-- EXCERPTED DATA follows --
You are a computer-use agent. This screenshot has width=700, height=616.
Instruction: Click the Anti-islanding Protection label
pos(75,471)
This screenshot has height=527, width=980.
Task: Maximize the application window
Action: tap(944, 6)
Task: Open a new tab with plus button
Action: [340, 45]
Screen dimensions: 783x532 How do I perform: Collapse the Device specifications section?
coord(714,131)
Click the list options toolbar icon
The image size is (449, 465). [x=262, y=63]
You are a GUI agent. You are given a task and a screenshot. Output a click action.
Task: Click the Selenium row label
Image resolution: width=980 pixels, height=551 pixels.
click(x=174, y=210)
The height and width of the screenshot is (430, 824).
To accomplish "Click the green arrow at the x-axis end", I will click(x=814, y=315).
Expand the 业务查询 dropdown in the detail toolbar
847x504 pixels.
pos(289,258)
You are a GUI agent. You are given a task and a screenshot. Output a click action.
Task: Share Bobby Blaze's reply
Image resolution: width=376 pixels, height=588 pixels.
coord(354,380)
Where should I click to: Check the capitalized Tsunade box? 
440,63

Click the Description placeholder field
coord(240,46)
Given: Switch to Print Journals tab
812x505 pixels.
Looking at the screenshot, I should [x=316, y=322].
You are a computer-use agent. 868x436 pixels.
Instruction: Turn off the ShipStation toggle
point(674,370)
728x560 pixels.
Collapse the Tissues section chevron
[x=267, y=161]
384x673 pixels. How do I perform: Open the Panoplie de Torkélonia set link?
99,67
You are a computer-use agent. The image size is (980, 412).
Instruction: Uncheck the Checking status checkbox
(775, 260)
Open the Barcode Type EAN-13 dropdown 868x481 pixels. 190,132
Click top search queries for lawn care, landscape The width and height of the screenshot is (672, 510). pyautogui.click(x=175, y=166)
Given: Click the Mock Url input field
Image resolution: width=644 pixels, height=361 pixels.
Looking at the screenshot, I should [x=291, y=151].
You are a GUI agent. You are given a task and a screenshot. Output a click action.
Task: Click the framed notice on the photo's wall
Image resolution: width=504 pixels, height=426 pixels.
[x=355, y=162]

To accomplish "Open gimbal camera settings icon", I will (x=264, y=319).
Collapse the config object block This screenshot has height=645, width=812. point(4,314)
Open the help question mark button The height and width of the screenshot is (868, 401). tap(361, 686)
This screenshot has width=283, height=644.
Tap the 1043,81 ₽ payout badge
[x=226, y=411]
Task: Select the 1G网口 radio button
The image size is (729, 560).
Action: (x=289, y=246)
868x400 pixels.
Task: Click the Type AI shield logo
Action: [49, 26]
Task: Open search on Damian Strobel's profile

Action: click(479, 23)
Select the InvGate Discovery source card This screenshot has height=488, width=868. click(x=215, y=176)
-- EXCERPTED DATA concluded --
• [TASK INSTRUCTIONS]: Return a copy of each line in the entries that carries the string "Select".

• [EXERCISE RESPONSE]:
Task: Select the 1G网口 radio button
Select the InvGate Discovery source card This screenshot has height=488, width=868. click(x=215, y=176)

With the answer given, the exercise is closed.